For Nedda’s father, a scientist recently laid off by NASA, another tragedy motivates his work on a strange invention. Nedda’s brother died years before she was born. Now he hopes to prolong Nedda’s childhood just a bit longer. “Your children,” he thinks, “were all your flaws shown to you in a way that made you love them, your worst made good. Inventions were your best attempt at beautiful thought.”
The audiobook’s credits say “performed by Kyla Garcia,” but the performative elements of her narration are understated. Her pitch rises for children’s dialogue and deepens for male characters, but Garcia handles these modulations with subtlety. She reads with elegance and empathy, finding the nuance in Swyler’s prose. Whether it’s the production, the narrator, or both, Garcia’s voice is as crisp and clear as I’ve heard in an audiobook. She sounds inside the room with you rather than inside your listening device.

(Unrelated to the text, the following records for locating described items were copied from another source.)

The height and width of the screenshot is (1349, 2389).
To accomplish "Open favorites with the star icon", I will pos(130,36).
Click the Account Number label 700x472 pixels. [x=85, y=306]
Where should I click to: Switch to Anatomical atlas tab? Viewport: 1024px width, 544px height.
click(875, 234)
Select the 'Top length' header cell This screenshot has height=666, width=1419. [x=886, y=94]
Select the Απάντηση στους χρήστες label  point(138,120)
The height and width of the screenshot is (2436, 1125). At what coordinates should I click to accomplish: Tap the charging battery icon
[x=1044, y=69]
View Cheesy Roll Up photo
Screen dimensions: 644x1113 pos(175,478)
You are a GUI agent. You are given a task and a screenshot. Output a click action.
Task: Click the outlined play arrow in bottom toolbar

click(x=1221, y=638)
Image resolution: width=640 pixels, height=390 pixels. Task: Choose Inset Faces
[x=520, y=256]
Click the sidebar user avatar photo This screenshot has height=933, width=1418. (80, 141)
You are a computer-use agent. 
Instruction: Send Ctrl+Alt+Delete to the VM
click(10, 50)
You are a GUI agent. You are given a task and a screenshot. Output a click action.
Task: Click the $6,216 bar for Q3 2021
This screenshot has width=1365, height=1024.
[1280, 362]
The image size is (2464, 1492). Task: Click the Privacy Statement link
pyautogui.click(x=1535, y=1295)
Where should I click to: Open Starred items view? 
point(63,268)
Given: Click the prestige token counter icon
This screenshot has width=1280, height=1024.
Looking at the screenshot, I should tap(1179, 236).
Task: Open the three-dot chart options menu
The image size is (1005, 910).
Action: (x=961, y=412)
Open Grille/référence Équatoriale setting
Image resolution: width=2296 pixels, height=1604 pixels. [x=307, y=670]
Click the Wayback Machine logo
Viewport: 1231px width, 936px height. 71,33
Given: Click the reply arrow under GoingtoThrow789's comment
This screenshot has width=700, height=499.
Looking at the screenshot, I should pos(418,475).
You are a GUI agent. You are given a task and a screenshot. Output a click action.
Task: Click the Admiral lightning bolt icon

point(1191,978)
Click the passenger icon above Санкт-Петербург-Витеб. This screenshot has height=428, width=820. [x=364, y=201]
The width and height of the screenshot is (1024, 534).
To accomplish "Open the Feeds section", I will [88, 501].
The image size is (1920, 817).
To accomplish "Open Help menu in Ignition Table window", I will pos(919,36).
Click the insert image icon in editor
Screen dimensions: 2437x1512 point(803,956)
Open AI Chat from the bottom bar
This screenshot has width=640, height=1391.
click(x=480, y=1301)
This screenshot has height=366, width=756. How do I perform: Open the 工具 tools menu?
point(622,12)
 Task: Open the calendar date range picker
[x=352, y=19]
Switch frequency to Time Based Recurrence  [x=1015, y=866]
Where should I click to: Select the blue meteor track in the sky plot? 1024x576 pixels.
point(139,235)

Chapters alternate between 1986 and the time Nedda and her astronaut colleagues are in space, a year and a mission I won’t spoil here. Light from Other Stars literally bends time, but what you’ll remember most are the relationships. Swyler is an impressive storyteller, not only for her pacing and the emotional dimension of her characters, but for her ability to make speculative elements utterly credible. The same is true of her 2015 debut, The Book of Speculation, featuring mermaids, traveling carnivals, and a family curse. Call it speculative fiction or literary, but Swyler mixes depth and entertainment as seamlessly as any novelist.